Crise autour de la tomate marocaine : entre succès en France, colère des producteurs et nécessité d’un nouveau modèle stratégique
Alors que la tomate marocaine s’impose comme un produit incontournable sur le marché français, cette réussite commerciale suscite une vive contestation des producteurs hexagonaux. Les tensions montent, les actions de protestation se multiplient et les accords douaniers sont remis en cause. Dans ce contexte instable, la filière marocaine est de plus en plus poussée à repenser en profondeur son modèle, en misant sur la qualité, la valeur ajoutée et la diversification internationale.
Un succès commercial qui attise les tensions en France
La tomate marocaine cartonne en France, mais provoque une forte colère des producteurs français. Face aux blocages et à la pression politique, le Maroc est invité à revoir sa stratégie d’exportation : qualité, diversification, produits transformés et nouvelles plateformes logistiques.

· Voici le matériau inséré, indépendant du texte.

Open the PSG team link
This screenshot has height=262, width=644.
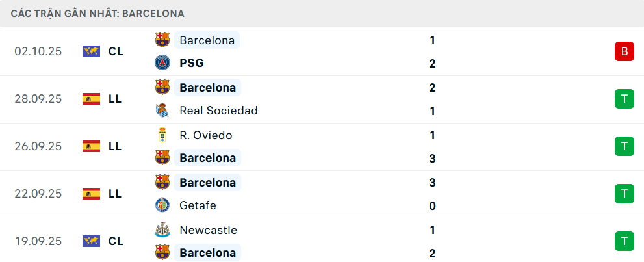coord(192,63)
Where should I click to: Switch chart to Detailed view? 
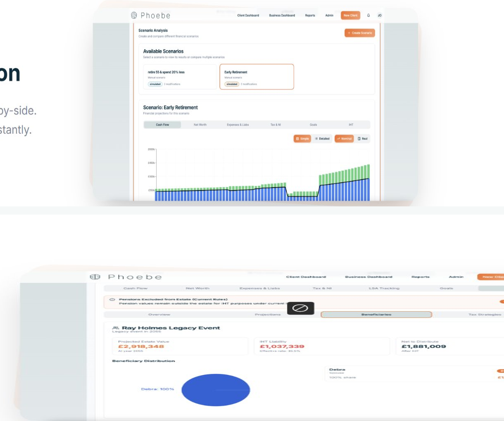pyautogui.click(x=322, y=139)
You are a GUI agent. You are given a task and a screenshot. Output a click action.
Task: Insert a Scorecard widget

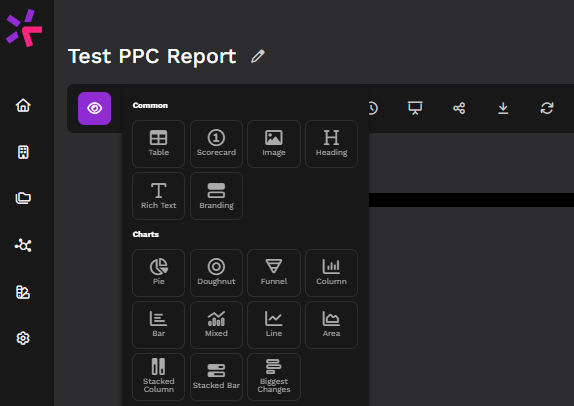(216, 144)
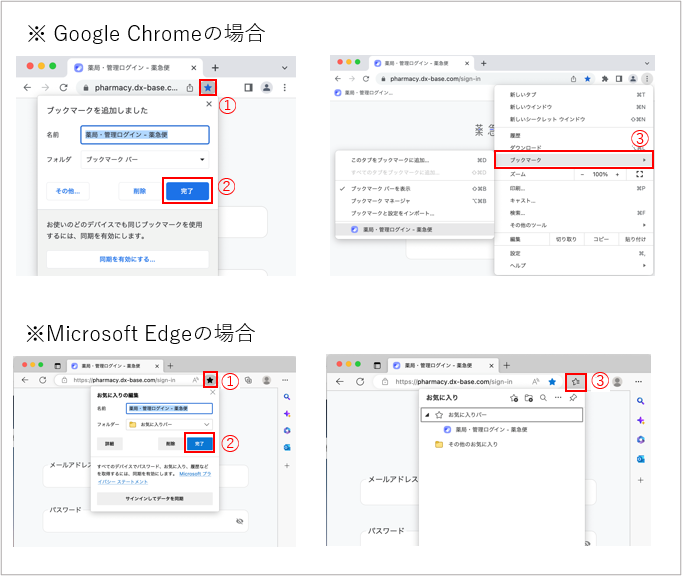Screen dimensions: 682x576
Task: Pin the Edge お気に入り panel with pin icon
Action: 573,398
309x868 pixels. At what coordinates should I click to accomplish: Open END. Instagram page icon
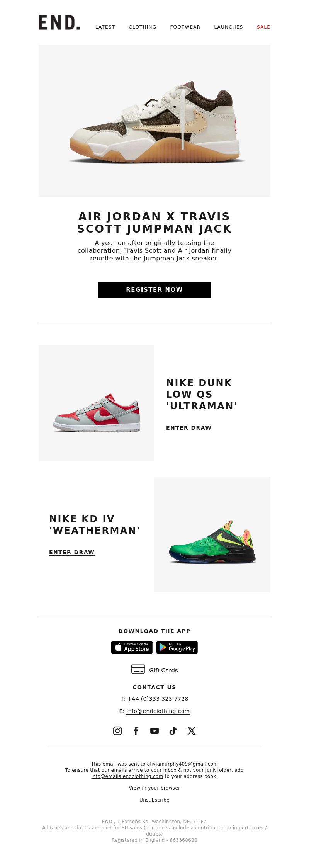[117, 730]
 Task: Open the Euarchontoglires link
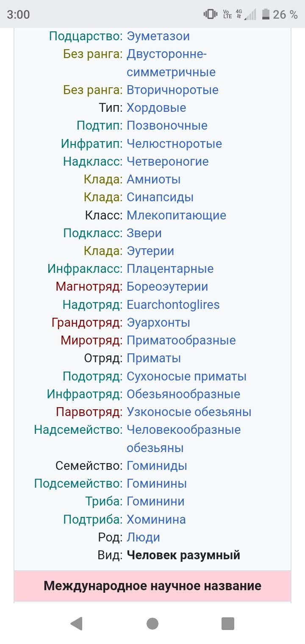tap(173, 305)
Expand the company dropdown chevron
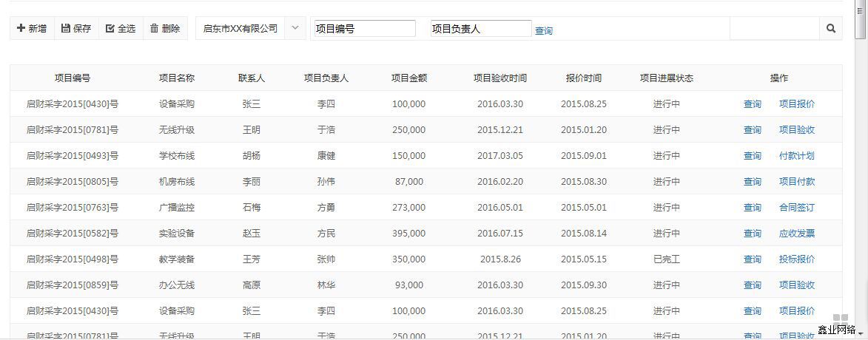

La tomate marocaine, notamment en période hivernale, connaît un essor remarquable sur les étals français. Sa compétitivité en matière de prix, sa disponibilité constante et la montée en gamme de certaines variétés en font un acteur majeur du marché européen. Pourtant, derrière cette performance, les résistances deviennent de plus en plus visibles. Les producteurs français dénoncent une concurrence qu’ils jugent déloyale, estimant que les importations massives de tomates marocaines fragilisent leur activité et entraînent une pression excessive sur les prix.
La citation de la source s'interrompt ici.